Al princípio, poco tiempo después de abrir la tienda, de vez en cuando entraba en el Street a tomarme una cerveza. Hace ya tiempo que no voy. Me gustaba ir porque era otro de esos sítios en los que, a mi modo, disfruto de los privilegios que concede el anonimato. Me tomaba una cerveza, escuchaba música aceptable y leía algún periódico deportivo. Los periódicos deportivos son la mejor anestesia, el mejor sedante cuando uno tiene entre manos alguna cosa que olvidar, y yo tenía una. El Street era un local estrecho y con poca luz atendido por una camarera brasileña joven y simpática.
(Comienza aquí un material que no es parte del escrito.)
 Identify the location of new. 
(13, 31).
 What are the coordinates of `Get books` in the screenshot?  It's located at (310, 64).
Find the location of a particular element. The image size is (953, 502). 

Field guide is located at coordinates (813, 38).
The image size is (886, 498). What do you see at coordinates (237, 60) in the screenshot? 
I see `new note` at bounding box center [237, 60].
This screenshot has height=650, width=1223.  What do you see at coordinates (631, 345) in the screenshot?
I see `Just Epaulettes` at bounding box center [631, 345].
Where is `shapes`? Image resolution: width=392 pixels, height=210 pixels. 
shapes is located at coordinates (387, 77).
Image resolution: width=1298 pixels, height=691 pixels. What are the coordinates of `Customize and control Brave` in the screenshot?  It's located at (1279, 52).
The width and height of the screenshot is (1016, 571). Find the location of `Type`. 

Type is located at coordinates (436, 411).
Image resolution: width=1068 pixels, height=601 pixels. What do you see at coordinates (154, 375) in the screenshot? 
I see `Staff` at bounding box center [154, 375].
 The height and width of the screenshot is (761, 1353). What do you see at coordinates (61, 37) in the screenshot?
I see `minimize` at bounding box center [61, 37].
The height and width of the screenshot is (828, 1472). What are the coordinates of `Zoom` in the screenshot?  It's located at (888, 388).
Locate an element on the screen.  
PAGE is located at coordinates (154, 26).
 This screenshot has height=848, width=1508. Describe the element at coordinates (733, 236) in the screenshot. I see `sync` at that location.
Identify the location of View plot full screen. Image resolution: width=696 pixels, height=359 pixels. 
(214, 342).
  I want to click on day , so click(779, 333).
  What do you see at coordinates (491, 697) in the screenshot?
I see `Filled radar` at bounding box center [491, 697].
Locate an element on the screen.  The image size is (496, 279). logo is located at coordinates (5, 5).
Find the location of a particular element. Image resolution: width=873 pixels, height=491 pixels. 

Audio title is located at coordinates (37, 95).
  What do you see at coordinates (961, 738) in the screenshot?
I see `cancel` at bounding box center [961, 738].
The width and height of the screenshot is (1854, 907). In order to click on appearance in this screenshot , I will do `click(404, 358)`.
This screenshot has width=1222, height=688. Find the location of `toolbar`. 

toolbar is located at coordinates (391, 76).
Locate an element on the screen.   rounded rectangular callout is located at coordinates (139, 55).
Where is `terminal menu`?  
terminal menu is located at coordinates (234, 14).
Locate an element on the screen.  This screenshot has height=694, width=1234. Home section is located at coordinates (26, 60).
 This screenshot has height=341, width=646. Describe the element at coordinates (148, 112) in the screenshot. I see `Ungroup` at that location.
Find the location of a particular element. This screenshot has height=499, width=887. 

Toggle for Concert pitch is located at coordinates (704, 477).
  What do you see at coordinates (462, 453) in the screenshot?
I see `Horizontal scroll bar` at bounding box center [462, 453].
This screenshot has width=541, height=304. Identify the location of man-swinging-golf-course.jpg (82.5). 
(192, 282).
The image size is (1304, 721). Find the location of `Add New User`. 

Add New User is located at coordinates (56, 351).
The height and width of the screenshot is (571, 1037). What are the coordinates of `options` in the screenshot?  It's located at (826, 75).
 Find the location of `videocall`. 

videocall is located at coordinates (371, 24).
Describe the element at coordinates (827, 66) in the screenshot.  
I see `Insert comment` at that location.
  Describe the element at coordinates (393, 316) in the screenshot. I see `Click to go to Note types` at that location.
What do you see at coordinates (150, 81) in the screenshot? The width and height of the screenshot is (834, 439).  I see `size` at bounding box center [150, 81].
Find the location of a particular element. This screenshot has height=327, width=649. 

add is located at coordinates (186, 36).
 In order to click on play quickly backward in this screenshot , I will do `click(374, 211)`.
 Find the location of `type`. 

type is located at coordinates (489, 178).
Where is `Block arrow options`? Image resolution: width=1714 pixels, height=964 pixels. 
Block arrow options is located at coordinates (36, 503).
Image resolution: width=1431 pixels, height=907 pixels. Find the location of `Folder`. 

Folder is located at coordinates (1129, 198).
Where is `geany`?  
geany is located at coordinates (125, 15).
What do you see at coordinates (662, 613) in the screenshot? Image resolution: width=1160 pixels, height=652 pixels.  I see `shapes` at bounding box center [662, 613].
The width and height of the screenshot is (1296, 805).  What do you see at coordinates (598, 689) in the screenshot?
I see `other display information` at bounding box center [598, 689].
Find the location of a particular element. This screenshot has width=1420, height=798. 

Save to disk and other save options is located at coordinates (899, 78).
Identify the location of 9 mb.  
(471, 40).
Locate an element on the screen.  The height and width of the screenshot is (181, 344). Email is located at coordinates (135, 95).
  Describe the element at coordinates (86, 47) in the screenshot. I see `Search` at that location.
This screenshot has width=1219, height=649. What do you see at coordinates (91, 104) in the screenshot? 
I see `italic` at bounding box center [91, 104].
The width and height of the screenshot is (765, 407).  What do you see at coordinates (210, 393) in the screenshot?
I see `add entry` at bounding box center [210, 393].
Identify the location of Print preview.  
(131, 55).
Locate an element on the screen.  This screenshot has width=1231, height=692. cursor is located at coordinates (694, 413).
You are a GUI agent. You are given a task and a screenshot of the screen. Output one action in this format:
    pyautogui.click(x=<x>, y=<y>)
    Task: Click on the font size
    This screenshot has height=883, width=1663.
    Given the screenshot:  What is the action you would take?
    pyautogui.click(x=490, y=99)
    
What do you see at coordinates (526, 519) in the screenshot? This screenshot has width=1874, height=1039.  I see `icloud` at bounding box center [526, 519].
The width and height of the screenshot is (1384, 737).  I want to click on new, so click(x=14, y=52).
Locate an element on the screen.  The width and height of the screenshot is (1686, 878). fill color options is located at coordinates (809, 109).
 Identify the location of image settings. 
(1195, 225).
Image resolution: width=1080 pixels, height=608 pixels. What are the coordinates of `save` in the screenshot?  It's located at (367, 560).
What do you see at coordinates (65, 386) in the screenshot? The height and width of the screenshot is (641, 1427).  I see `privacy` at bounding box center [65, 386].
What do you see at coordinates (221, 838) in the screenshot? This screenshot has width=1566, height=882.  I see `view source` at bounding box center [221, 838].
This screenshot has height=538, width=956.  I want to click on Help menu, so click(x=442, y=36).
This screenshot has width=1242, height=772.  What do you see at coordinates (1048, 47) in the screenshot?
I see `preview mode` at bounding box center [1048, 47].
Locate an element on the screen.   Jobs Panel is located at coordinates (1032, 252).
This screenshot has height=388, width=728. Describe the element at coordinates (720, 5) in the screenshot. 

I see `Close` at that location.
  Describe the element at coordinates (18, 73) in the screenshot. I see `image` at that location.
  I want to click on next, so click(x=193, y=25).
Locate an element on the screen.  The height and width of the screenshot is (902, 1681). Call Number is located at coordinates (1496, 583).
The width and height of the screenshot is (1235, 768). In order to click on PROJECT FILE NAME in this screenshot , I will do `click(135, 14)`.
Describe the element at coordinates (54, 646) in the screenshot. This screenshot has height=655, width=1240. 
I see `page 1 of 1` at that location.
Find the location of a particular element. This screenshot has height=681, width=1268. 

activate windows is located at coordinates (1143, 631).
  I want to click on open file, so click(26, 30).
Se llamaba, se llama, Tais. Hablaba poco con ella, yo iba a mis periódicos. Poco tiempo después, el bar cambió su emplazamiento. El local era mucho más grande, tenía más estilo, una estética aprovechada en parte de lo que antes también había sido un bar. Era mejor. Seguí yendo, pero ya no encontraba la intimidad casi familiar a la que me tenía acostumbrado el anterior. Fuí espaciando mis visitas. En parte, también, por algunas manías mías que no justifican razonablemente una decisión. Por eso son manías. El dueño me caía bien, tenía un modo de vestir a medio camino entre el macarra y el dandy que le concedía cierta personalidad. A través de Tais supo que tenía una tienda y una tarde me hizo una visita. Tenía también un negocio de condones en Olot, de donde procedía, y otro en la calle Santa Teresa, muy cerca de mi tienda. Él me confesó que le íba bien, pero estaba sorprendido de que un negocio así funcionara en una ciudad como T. No sé por qué. En todas partes se folla, le dije, aunque sea con la luz apagada. O a lo mejor no, no sé. El caso es que se interesó por unas lámparas en forma de maniquíes y prometió regresar, pero no volvió más. Dijo que lo consultaría con su mujer, pero no volvió más. Y aquí está la manía. Su mujer. Alta, delgada, de pelo y piel agitanados, nunca me cayó bien. Me daba la impresión de ser una de esas mujeres que cada mañana preguntan al espejo quién es la más bella, la más grande, la más sabia…la más mala…Esta mañana Tais ha visitado mi tienda y me ha dejado un curriculum. Como no pagaban el alquiler desde hacía meses, el Street ha cerrado por desahucio y Tais se ha quedado en la calle. Sin paro, porque no estaba asegurada y tampoco lo sabía. Lo que son las manías.